*** Opening of EXTRACTED DATA ***

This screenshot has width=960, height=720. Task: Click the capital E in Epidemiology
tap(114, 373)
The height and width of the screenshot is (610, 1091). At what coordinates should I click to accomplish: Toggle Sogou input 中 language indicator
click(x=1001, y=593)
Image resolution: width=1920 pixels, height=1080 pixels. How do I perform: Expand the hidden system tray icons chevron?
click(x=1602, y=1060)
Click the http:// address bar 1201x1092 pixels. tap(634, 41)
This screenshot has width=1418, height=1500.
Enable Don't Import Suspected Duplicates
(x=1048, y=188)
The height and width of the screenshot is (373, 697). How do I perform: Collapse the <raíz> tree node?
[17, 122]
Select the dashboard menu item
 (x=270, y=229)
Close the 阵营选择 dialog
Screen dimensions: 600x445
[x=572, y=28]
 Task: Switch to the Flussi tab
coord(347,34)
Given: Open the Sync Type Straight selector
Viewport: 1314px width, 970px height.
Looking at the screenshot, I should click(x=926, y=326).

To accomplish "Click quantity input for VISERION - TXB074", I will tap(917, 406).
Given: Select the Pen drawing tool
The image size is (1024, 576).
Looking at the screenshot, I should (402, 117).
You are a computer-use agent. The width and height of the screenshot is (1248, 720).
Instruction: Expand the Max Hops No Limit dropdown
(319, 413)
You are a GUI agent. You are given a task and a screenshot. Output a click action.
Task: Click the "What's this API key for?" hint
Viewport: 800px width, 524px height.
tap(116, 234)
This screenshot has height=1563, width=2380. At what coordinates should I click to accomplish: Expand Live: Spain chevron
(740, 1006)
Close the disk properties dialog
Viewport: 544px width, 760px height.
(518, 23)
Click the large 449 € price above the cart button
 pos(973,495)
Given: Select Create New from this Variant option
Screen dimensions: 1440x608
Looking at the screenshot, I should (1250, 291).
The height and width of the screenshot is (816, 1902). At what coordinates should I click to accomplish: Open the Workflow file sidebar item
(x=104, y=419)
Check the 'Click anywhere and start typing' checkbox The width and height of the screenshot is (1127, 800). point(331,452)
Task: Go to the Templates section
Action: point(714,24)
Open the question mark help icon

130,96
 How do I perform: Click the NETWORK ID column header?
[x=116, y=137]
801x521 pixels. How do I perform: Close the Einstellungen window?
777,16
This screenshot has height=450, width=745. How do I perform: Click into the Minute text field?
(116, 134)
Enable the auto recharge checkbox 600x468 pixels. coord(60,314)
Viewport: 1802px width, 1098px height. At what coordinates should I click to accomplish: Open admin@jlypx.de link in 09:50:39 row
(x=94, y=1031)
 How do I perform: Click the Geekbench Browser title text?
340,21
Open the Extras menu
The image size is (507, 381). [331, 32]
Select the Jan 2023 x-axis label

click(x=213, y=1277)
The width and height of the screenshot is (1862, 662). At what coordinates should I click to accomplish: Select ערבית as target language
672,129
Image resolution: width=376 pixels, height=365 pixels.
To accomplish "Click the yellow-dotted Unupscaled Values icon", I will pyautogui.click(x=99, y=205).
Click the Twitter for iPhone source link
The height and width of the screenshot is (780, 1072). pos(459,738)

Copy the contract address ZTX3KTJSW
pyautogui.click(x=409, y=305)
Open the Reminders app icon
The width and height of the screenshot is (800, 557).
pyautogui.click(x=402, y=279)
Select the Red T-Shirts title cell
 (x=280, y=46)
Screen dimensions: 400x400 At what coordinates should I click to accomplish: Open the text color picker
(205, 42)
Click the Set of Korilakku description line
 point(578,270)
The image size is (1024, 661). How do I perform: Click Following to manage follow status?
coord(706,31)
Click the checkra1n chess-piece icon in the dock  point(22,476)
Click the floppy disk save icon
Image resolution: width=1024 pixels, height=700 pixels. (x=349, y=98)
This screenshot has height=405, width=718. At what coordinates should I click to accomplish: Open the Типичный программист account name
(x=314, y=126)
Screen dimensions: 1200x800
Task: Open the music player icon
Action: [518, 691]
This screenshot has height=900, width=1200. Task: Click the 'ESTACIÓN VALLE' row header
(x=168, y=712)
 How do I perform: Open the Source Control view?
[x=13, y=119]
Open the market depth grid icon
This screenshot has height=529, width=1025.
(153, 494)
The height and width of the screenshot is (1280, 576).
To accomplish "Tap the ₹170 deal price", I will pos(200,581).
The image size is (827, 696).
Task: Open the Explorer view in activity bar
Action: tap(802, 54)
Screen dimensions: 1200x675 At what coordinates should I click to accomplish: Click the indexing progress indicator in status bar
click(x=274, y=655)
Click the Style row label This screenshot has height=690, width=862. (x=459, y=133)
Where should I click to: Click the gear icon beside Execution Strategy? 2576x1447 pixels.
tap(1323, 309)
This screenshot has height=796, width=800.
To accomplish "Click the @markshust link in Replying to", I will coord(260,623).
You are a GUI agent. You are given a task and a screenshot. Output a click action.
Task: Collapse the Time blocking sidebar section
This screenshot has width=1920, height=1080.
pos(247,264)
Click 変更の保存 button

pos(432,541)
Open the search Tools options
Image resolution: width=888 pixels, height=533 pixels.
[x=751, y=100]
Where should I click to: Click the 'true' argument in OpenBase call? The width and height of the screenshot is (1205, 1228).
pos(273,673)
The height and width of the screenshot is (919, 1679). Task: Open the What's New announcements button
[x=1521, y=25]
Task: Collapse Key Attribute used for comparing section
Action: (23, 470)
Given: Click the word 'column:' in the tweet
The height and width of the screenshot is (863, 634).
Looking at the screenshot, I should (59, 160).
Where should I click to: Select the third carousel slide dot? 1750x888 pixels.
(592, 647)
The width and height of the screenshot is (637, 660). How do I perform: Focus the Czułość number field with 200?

*** Close of EXTRACTED DATA ***

## WORK TASK
Return only the lines from the beginning of the material up to and including the line with "Click the http://", exactly as written.

## RESPONSE BOX
This screenshot has width=960, height=720. Task: Click the capital E in Epidemiology
tap(114, 373)
The height and width of the screenshot is (610, 1091). At what coordinates should I click to accomplish: Toggle Sogou input 中 language indicator
click(x=1001, y=593)
Image resolution: width=1920 pixels, height=1080 pixels. How do I perform: Expand the hidden system tray icons chevron?
click(x=1602, y=1060)
Click the http:// address bar 1201x1092 pixels. tap(634, 41)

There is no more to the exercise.